Saved entries:
# # #
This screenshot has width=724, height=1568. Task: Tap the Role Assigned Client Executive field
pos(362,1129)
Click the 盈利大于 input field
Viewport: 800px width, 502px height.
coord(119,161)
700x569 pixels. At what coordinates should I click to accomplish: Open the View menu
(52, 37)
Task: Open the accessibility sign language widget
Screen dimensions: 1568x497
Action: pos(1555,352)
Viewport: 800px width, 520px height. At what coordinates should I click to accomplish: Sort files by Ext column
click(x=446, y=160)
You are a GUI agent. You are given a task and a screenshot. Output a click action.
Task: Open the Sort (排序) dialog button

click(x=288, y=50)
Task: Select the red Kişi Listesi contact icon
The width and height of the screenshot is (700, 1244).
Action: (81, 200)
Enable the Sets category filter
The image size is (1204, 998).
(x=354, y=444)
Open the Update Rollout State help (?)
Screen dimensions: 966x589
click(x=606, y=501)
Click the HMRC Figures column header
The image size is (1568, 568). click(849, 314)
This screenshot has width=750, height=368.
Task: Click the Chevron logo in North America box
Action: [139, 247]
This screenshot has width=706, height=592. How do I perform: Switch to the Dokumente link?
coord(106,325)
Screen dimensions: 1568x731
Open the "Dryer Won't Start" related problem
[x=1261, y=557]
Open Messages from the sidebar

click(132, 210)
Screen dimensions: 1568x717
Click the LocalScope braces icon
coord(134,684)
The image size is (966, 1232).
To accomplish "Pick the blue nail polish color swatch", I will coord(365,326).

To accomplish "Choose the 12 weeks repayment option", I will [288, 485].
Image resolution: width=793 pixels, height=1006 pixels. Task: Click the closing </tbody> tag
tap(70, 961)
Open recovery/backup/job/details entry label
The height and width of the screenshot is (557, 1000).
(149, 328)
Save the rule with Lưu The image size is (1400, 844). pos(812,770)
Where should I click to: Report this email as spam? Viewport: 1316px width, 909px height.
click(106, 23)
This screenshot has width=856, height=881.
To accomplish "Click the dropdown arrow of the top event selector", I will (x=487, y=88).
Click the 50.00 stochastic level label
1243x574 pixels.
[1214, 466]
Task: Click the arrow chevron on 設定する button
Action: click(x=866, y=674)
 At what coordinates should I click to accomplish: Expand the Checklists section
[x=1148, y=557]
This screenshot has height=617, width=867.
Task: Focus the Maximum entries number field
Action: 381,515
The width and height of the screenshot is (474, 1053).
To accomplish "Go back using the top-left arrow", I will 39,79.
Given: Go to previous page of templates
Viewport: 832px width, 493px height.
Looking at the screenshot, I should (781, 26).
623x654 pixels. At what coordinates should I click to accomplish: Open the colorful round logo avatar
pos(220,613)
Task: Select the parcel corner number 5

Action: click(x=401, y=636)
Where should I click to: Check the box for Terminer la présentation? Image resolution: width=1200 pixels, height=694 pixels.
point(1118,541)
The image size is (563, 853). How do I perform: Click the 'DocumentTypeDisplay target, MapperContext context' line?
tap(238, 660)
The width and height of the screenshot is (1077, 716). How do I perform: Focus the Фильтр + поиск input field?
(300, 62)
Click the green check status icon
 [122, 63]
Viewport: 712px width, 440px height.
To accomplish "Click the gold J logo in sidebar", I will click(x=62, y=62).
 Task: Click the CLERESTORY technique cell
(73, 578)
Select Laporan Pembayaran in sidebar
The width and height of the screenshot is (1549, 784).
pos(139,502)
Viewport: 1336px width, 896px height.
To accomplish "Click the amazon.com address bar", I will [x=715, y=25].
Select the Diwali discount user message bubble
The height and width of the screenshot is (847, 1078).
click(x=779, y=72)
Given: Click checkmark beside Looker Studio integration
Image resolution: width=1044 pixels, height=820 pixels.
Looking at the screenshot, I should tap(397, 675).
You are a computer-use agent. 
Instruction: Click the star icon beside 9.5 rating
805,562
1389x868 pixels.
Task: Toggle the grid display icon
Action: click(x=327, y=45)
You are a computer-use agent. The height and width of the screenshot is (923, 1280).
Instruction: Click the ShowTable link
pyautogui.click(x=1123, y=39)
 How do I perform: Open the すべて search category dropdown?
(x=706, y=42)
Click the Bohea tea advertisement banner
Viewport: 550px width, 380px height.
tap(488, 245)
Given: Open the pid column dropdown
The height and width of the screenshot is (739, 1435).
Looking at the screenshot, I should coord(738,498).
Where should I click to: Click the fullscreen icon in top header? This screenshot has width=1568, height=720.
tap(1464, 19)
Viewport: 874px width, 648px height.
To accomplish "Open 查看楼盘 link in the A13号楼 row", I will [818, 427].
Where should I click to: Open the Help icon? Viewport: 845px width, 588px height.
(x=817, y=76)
# # #
> _WHAT IS NEEDED_: Please say how many lines in the records above contain the string "will", giving no other words.

> _ANSWER FOR THIS EXERCISE_: 7